■ **YOUR OBJECTIVE**: Starting with the line that contains "This screenshot has height=605, width=863.", return every line through the end of the listing below exactly as written. Omit the pictures.

■ ■ ■

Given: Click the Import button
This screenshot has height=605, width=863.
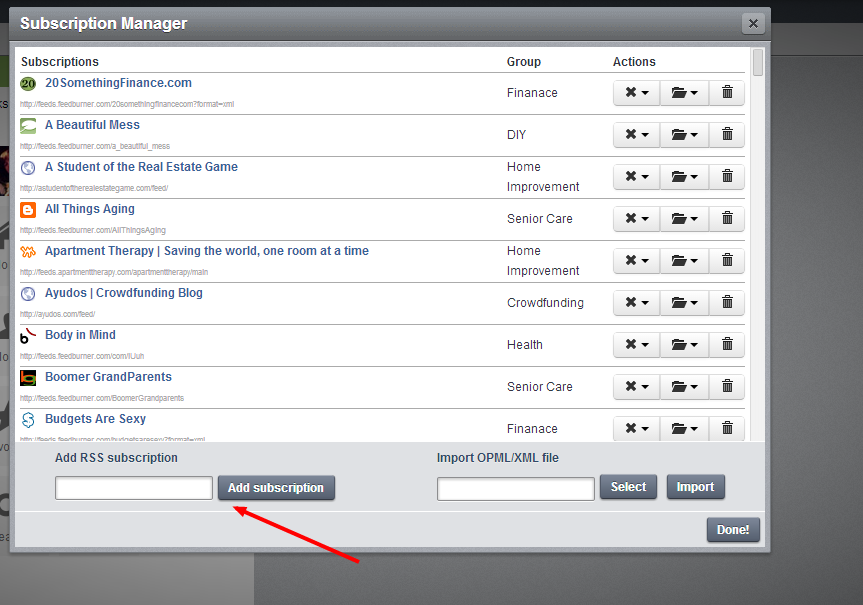Looking at the screenshot, I should (695, 487).
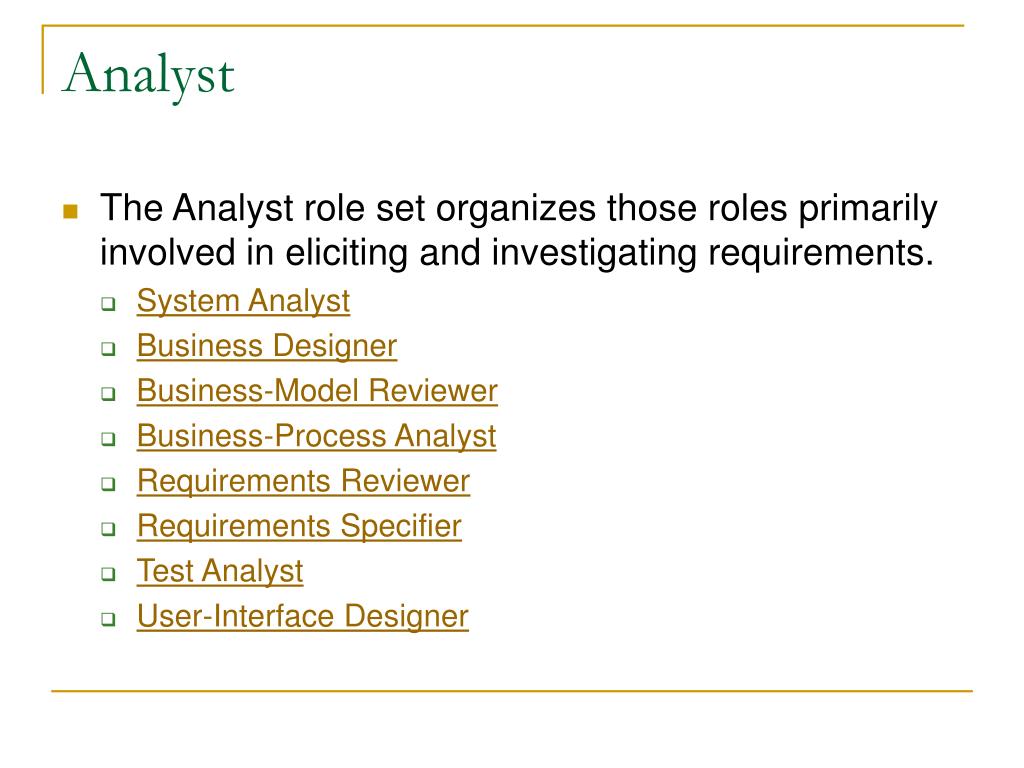Click the filled yellow main bullet square

coord(71,212)

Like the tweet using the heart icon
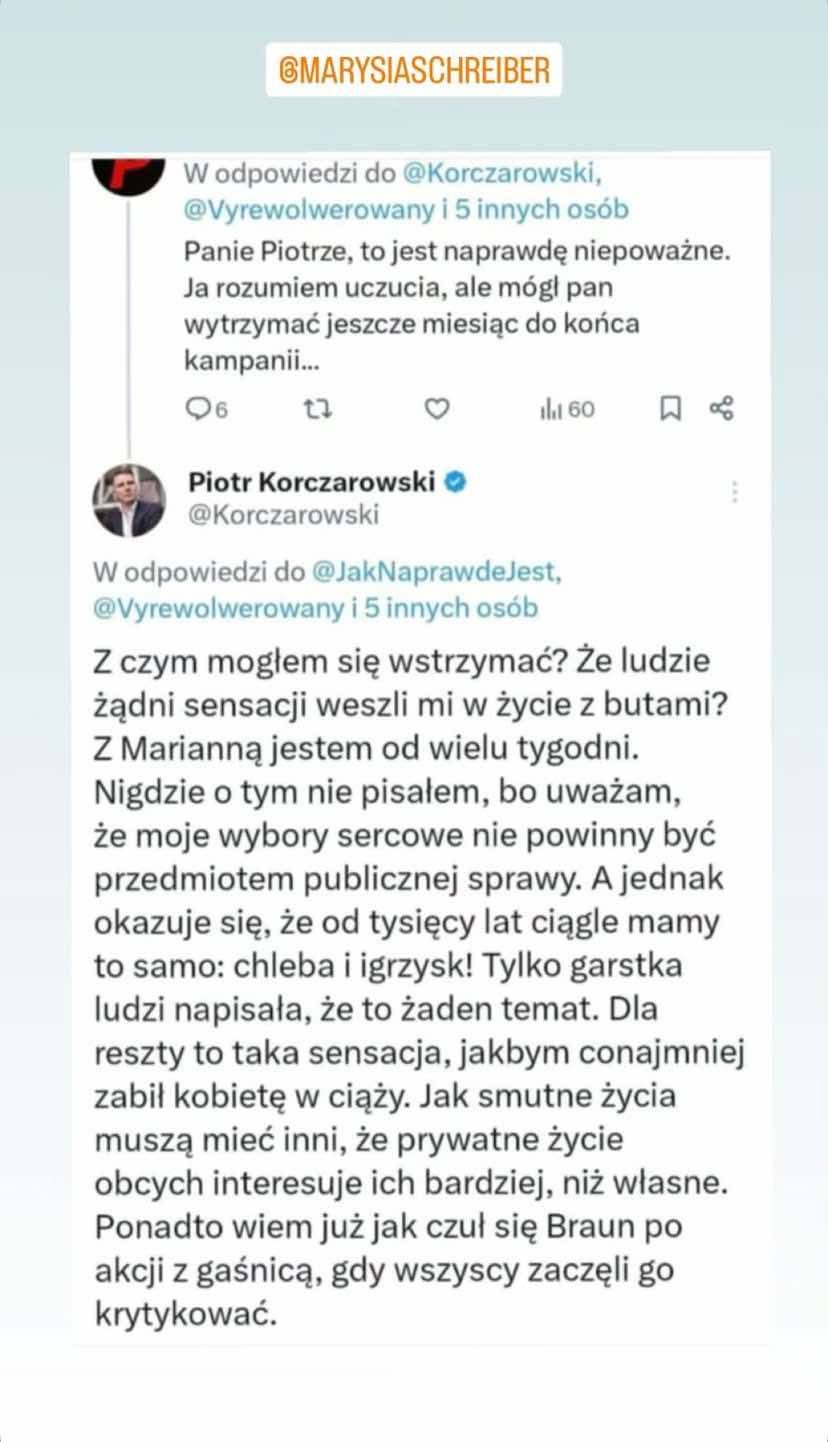point(435,408)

■ ■ ■

■ **TASK SOLUTION**:
This screenshot has height=605, width=863.
Looking at the screenshot, I should (695, 487).
Click the filled yellow main bullet square

coord(71,212)

Like the tweet using the heart icon
point(435,408)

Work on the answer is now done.